■ 과제 요구 사항 ■
아래 항목에서 "where to buy" 문구가 있는 줄부터 "Home [menuitem] (11, 28)" 문구가 있는 줄까지, 양 끝 줄을 포함해 한 글자도 바꾸지 말고 다시 적으세요.

■ 제공 데이터 ■

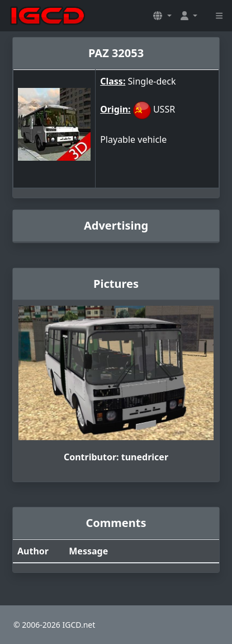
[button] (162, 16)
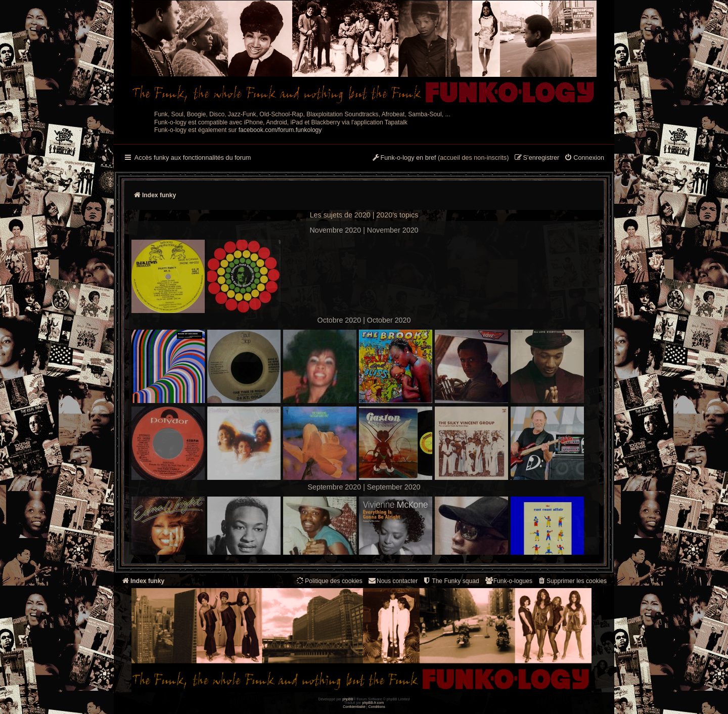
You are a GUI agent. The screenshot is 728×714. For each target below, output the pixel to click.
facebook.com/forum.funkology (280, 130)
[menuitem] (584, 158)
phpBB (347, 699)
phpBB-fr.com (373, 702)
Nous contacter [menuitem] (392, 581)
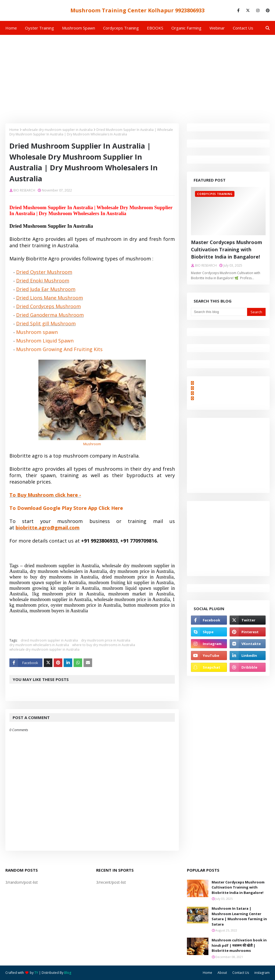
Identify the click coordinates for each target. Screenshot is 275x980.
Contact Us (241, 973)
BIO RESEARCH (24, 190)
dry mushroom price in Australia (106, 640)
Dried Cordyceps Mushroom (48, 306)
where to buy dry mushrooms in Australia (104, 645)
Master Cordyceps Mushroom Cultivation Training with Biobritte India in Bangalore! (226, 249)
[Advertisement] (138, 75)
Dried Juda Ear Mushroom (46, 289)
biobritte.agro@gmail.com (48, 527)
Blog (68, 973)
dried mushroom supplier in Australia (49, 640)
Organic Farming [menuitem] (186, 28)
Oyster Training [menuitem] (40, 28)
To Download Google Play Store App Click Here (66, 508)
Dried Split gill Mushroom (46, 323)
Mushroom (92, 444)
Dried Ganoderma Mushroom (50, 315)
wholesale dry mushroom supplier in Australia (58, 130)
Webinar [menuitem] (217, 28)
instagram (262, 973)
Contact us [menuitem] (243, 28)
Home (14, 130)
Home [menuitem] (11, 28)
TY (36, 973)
...
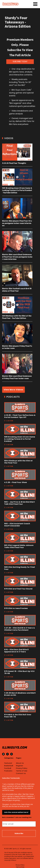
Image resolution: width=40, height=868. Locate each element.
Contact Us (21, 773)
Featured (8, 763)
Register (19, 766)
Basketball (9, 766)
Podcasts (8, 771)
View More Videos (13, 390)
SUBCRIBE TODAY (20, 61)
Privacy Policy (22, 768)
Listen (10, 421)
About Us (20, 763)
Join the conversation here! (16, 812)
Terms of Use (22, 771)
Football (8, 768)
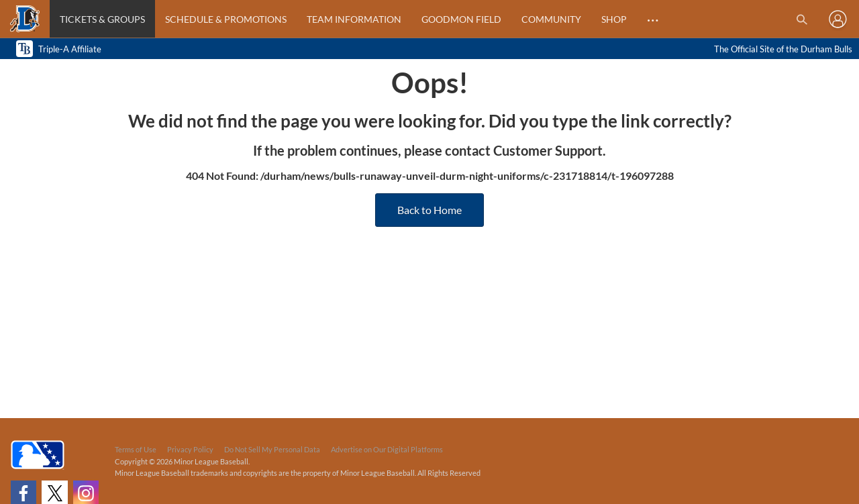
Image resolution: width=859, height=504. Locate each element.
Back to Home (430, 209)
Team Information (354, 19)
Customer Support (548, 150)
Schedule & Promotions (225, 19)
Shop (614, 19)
* * *
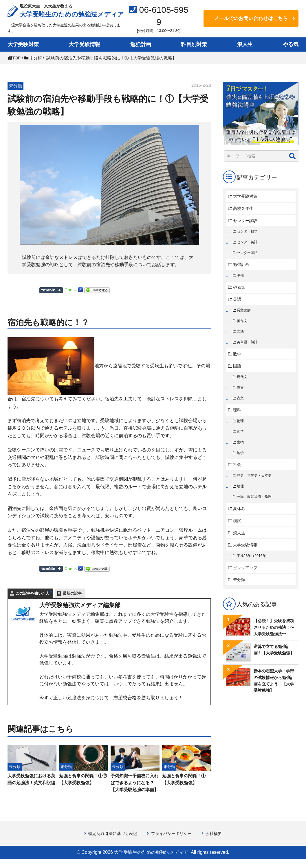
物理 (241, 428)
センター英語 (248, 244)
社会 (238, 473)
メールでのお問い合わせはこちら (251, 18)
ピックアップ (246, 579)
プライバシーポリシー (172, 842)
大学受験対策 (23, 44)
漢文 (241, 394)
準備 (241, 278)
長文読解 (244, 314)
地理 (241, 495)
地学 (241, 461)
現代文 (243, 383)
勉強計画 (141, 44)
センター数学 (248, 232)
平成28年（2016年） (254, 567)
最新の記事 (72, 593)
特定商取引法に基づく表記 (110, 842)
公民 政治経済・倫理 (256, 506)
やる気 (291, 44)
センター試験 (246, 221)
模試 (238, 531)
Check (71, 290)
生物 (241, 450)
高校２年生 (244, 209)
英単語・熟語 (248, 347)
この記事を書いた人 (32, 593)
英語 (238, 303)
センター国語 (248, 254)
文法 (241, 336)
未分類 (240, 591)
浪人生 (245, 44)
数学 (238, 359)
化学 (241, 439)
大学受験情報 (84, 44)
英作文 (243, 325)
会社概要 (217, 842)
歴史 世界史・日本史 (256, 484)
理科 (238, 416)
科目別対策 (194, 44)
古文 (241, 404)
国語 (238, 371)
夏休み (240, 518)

■ 아래 풀이 ■
where to buy dry mushrooms in Australia (104, 645)
Master Cordyceps Mushroom Cultivation Training with Biobritte India in Bangalore! (226, 249)
[Advertisement] (138, 75)
Dried Juda Ear Mushroom (46, 289)
biobritte.agro@gmail.com (48, 527)
Blog (68, 973)
dried mushroom supplier in Australia (49, 640)
Organic Farming [menuitem] (186, 28)
Oyster Training [menuitem] (40, 28)
To Download Google Play Store App Click Here (66, 508)
Dried Split gill Mushroom (46, 323)
Mushroom (92, 444)
Dried Ganoderma Mushroom (50, 315)
wholesale dry mushroom supplier in Australia (58, 130)
Webinar [menuitem] (217, 28)
instagram (262, 973)
Contact us [menuitem] (243, 28)
Home (14, 130)
Home [menuitem] (11, 28)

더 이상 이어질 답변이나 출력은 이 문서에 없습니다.